__THE TASK__
Write out every line below that contains "agent".

__DATA EXCERPTS__
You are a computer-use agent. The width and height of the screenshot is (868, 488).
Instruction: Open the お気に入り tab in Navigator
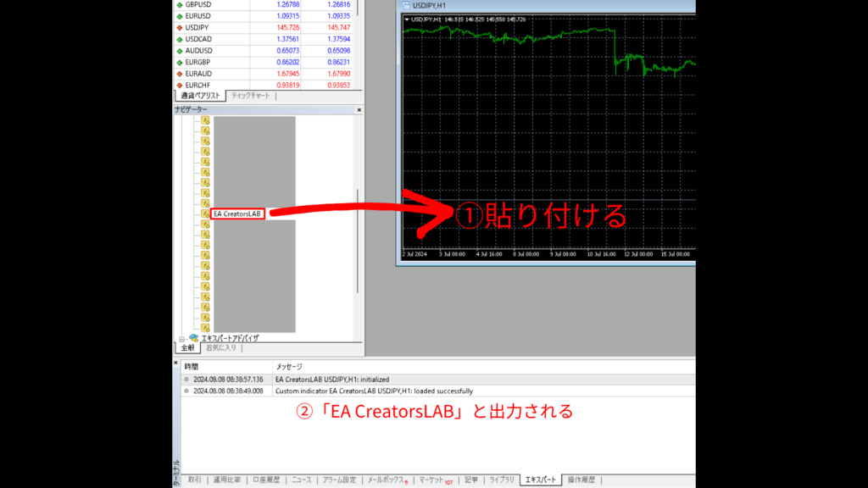(x=221, y=348)
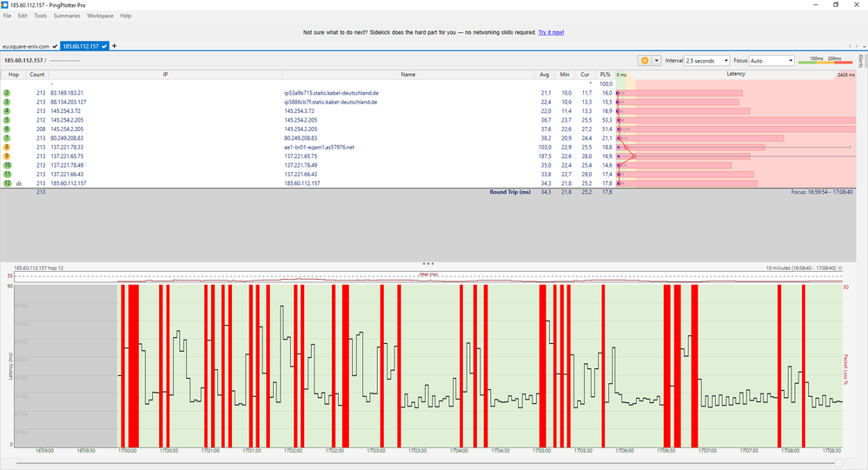Image resolution: width=868 pixels, height=470 pixels.
Task: Open the Summaries menu
Action: (66, 16)
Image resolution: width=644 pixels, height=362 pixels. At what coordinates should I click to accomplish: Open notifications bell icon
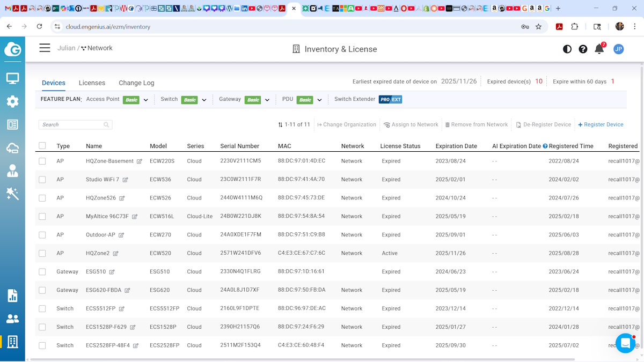tap(599, 49)
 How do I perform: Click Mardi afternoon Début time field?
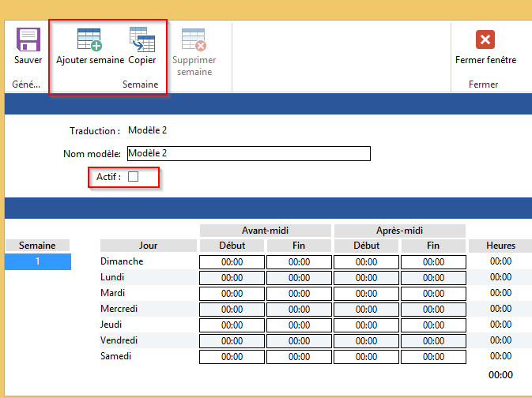pos(366,294)
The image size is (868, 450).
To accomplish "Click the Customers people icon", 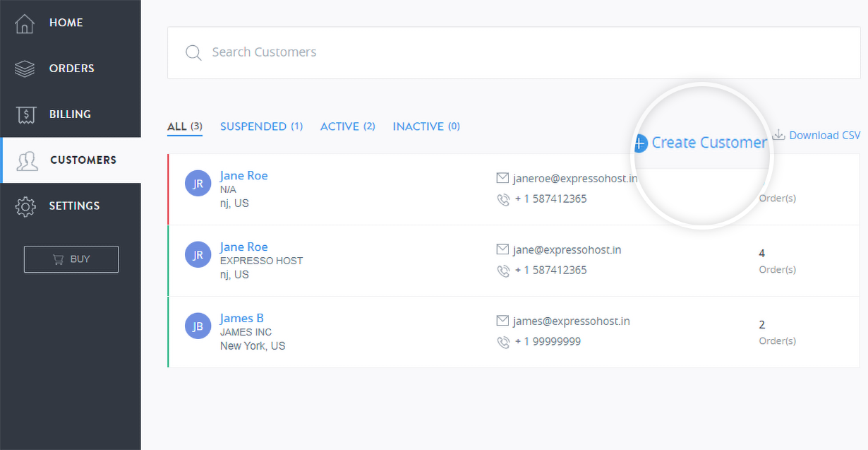I will click(x=27, y=161).
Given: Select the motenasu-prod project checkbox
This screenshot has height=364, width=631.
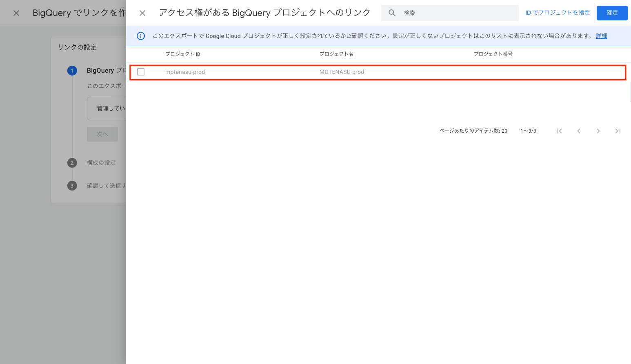Looking at the screenshot, I should 141,72.
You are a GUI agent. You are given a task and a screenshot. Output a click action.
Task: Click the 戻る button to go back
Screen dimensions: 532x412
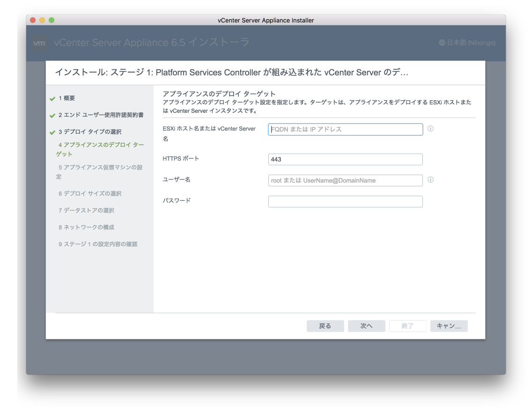click(x=325, y=326)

__RESPONSE TO THE EXERCISE__
You are a computer-use agent. The width and height of the screenshot is (868, 488).
You are a GUI agent. You are given a task and a screenshot. Output a click action.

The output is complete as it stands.